| What the task asks |
Reproduce the blog post on aspirin from "03/28/2008 02:47 am" up to and including "did you know...", swapping in "lifesaver" wherever "life-saver" appears.
Selected passage Start Marker
THE BLOG

Why Aspirin Is Pretty Much Perfect

03/28/2008 02:47 am ET | Updated Nov 17, 2011

Aspirin, the most common of medicines, the most boring of health aids now has gathered so many fans that 74% of Americans surveyed told the "Bayer Aspirin" company that the lowly aspirin should be listed as the Eighth Wonder of the World. And they have their reasons. Weighing in at four cents a pill, aspirin has none of the aura of other wonder drugs but remains a life-saver. But this cheap little life-saver has gathered strength over the years and has garnered ever growing praise from patient and doctor alike.

So what are the reasons? For pain and arthritis, aspirin can substitute for more complicated (and expensive) pain killers available as a prescription. But every sufferer of a headache and minor pain knows that. But did you know...

That for 110 years, aspirin has served as even more serious medicine for more serious ailments, some potentially fatal. Aspirin can save 10,000 lives a year if given as directed by your physicians. Cutting the risk of death from heart disease by 23%, if given at the onset of a heart attack, and continued for 30 days, aspirin remains as effective a life-saver as many other drugs. So much so that in tens of thousands of studies...and over a score of years...aspirin not only retains its utility for life's little problems but remains also a major life-saver only recently catalogued in so many wonderful uses.
Selected passage End Marker
Data records Start Marker
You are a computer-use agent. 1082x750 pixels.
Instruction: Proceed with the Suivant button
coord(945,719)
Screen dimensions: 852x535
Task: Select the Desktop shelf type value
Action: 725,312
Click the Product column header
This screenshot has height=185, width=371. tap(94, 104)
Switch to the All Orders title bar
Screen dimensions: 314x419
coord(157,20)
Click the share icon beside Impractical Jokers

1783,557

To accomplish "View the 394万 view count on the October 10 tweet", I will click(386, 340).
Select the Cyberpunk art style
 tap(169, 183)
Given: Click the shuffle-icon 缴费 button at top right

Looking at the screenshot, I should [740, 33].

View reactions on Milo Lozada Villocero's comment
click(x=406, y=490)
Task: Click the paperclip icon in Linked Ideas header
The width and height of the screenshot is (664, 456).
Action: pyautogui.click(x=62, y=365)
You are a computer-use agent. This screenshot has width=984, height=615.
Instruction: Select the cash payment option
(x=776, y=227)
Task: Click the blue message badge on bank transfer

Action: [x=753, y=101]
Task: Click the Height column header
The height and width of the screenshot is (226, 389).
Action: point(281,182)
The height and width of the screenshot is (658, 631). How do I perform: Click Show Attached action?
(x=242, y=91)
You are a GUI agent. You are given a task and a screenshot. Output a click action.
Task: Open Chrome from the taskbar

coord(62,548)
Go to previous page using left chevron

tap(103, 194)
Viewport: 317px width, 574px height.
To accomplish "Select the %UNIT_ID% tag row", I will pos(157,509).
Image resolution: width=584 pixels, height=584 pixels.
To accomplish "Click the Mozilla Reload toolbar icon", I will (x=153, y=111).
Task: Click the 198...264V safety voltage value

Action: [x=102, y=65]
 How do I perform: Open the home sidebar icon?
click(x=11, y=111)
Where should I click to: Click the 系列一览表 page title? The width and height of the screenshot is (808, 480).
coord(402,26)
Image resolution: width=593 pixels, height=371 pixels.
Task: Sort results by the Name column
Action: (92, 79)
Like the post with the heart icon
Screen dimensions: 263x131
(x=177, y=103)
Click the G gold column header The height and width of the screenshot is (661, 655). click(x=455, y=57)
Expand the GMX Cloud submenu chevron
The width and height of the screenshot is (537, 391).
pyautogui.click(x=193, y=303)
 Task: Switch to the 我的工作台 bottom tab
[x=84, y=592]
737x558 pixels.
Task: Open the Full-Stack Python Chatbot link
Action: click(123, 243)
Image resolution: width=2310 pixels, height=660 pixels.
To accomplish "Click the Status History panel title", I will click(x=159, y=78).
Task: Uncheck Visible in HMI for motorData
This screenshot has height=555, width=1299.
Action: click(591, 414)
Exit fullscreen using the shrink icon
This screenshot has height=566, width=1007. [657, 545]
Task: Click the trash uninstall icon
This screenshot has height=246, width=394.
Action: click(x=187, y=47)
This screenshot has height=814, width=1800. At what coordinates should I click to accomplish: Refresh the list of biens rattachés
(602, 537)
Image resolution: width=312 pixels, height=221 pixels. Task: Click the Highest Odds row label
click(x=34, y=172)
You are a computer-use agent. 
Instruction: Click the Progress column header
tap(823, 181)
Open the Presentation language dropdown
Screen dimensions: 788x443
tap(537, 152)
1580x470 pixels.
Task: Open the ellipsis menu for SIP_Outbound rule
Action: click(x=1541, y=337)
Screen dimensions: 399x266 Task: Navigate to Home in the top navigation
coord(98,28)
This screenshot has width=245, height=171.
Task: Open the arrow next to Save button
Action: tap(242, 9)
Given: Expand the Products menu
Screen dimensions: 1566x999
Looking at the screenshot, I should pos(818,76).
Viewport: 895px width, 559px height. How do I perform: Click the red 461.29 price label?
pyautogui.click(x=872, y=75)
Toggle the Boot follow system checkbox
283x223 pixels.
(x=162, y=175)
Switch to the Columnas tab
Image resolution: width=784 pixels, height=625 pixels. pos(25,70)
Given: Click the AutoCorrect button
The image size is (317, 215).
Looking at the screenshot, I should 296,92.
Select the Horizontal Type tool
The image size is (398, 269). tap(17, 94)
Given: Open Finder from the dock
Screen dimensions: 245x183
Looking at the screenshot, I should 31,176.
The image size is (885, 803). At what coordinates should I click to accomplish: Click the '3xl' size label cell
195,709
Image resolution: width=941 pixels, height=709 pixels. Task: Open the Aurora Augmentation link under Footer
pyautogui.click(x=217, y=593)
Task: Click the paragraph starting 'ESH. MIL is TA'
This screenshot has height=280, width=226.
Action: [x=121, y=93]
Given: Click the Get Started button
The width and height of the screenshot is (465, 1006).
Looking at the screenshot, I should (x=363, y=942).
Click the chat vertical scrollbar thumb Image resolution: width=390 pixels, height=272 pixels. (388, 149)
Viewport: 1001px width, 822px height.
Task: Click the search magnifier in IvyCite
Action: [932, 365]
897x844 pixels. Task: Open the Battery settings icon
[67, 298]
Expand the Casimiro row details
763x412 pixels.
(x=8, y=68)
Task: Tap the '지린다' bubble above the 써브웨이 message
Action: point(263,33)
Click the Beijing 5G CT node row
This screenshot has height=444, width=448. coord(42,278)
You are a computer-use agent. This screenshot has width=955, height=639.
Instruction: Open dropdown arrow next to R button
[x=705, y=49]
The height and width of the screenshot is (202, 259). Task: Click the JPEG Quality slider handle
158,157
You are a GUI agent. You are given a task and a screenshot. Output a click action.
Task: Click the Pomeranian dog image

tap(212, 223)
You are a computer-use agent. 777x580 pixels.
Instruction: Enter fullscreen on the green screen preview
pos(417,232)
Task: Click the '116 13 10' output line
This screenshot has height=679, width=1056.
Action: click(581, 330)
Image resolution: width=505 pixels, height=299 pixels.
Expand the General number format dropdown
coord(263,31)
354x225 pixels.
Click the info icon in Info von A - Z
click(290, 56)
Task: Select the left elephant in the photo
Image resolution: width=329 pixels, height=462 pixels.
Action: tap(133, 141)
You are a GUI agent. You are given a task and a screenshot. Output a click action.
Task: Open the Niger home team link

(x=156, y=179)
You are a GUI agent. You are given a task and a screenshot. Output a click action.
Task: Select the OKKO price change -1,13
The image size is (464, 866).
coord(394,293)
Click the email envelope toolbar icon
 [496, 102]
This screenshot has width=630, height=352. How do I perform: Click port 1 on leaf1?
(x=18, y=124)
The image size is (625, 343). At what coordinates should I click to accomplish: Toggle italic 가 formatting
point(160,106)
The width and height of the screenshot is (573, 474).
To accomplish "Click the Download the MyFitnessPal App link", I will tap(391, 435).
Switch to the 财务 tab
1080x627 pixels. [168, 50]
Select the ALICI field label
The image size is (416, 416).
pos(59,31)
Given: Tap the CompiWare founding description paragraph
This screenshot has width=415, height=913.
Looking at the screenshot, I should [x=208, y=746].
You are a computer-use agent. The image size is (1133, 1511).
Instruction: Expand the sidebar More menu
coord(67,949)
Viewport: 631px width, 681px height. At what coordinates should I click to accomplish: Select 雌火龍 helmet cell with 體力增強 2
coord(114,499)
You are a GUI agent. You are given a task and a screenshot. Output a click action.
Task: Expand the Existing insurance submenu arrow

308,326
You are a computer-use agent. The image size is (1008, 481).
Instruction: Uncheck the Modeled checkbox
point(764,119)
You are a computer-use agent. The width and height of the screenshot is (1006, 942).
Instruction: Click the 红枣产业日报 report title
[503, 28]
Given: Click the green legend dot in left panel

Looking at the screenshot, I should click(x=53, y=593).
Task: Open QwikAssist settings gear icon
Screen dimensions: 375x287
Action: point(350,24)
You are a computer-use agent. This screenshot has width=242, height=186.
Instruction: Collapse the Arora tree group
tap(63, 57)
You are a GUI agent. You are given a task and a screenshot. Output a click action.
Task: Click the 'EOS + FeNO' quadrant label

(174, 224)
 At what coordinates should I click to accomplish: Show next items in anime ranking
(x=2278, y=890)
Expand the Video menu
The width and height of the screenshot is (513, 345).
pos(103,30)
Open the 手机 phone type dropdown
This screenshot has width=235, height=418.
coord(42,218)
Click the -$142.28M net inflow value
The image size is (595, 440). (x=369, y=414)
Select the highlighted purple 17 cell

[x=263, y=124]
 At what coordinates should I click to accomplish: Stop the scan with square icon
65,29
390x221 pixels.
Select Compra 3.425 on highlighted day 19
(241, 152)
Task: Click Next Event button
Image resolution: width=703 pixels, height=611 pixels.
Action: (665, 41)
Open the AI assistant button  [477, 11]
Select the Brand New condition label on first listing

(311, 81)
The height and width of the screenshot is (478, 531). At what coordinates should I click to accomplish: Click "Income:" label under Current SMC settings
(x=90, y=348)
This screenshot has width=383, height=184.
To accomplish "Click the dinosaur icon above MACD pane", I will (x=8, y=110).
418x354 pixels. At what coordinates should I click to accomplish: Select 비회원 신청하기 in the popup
Data records End Marker
| Response below |
03/28/2008 02:47 am ET | Updated Nov 17, 2011

Aspirin, the most common of medicines, the most boring of health aids now has gathered so many fans that 74% of Americans surveyed told the "Bayer Aspirin" company that the lowly aspirin should be listed as the Eighth Wonder of the World. And they have their reasons. Weighing in at four cents a pill, aspirin has none of the aura of other wonder drugs but remains a lifesaver. But this cheap little lifesaver has gathered strength over the years and has garnered ever growing praise from patient and doctor alike.

So what are the reasons? For pain and arthritis, aspirin can substitute for more complicated (and expensive) pain killers available as a prescription. But every sufferer of a headache and minor pain knows that. But did you know...